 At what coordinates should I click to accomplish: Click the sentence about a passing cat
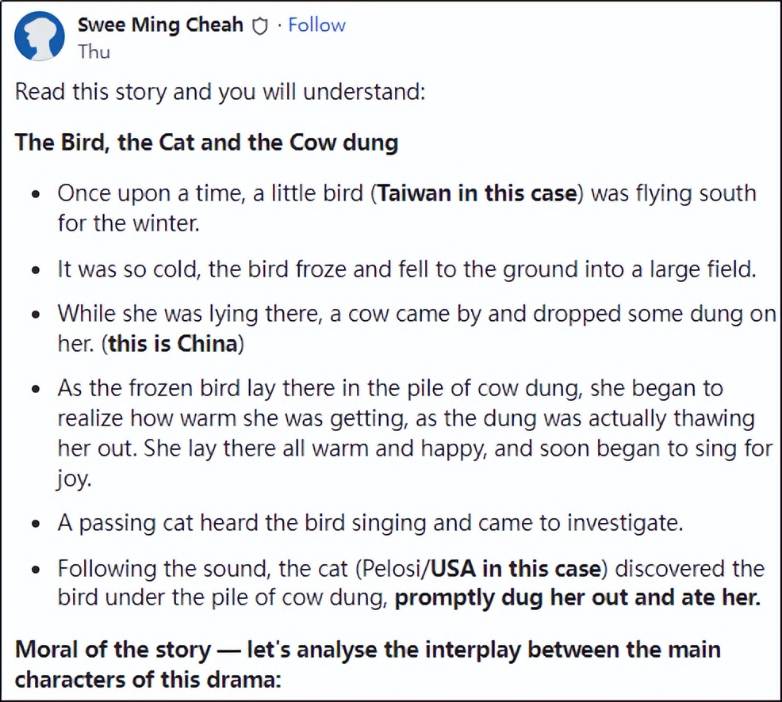click(x=371, y=523)

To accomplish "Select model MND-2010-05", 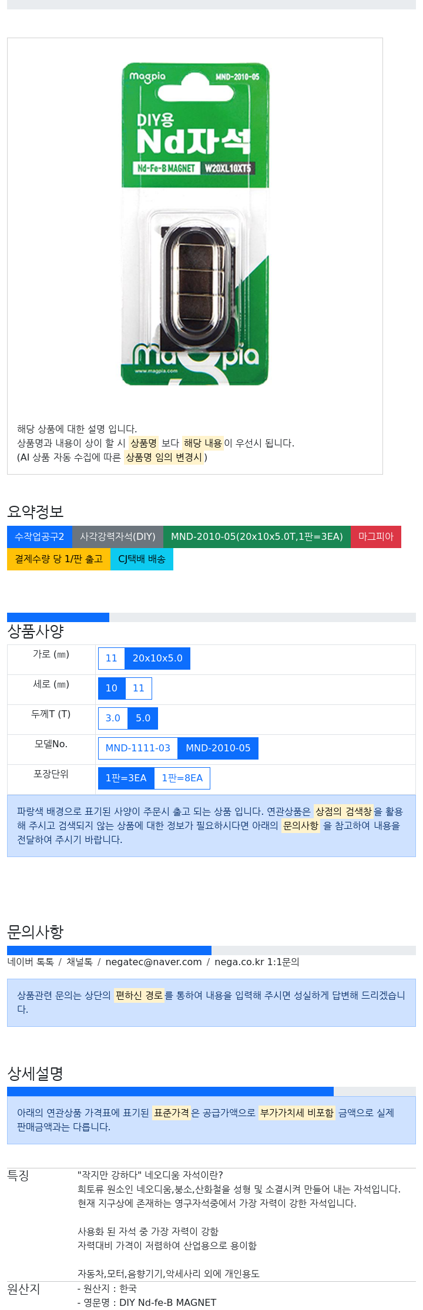I will click(x=218, y=748).
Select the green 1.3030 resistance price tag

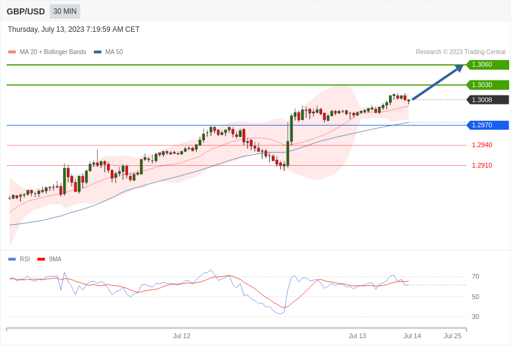point(488,85)
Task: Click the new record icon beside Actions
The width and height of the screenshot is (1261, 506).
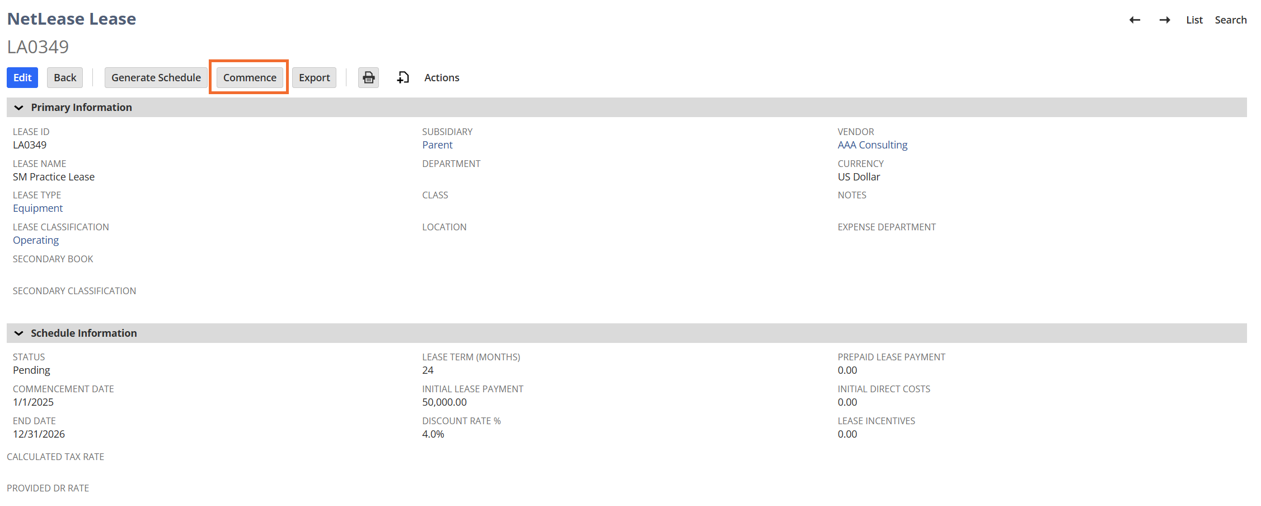Action: pyautogui.click(x=403, y=77)
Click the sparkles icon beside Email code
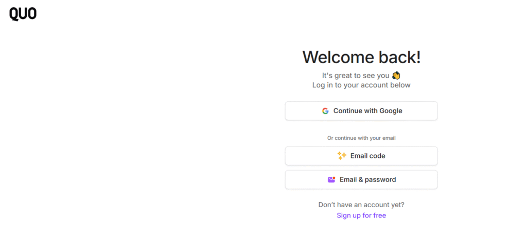527x238 pixels. (342, 156)
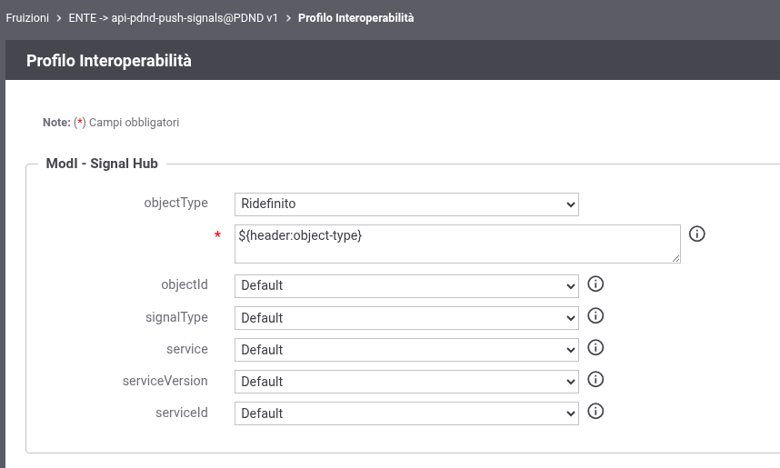The width and height of the screenshot is (780, 468).
Task: Go to Fruizioni breadcrumb link
Action: (27, 18)
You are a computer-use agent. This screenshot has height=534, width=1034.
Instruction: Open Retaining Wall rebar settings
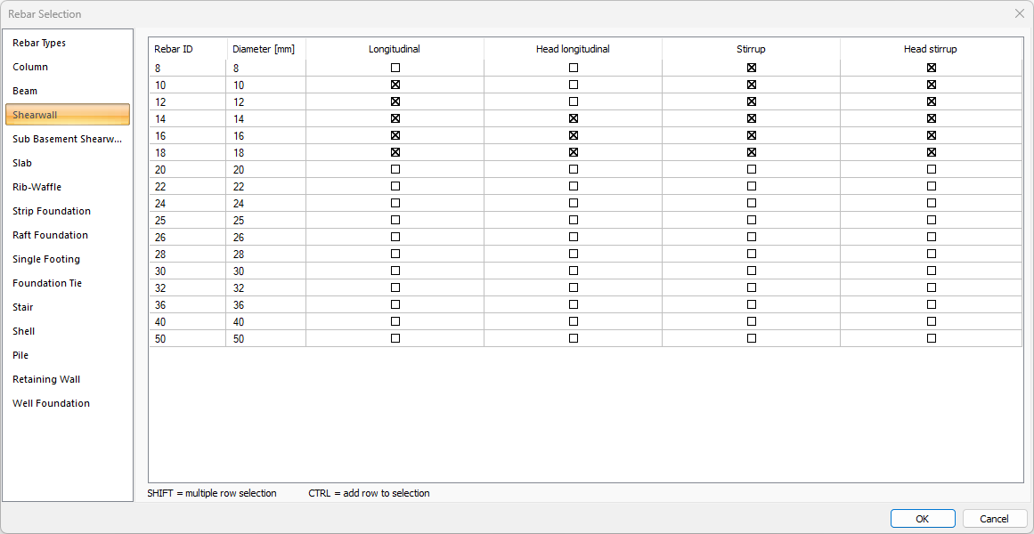(x=46, y=379)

____________

WORK REQUEST> Pictures are to be omitted from the copy. Reproduce exactly, and only, the lines from the one containing "Click the sparkles icon beside Email code" to the end of the listing above.

EXERCISE OUTPUT>
Click the sparkles icon beside Email code
527x238 pixels. (342, 156)
The width and height of the screenshot is (780, 468).
Task: Go to Fruizioni breadcrumb link
Action: (27, 18)
You are a computer-use agent. This screenshot has height=534, width=1034.
Instruction: Open Retaining Wall rebar settings
(x=46, y=379)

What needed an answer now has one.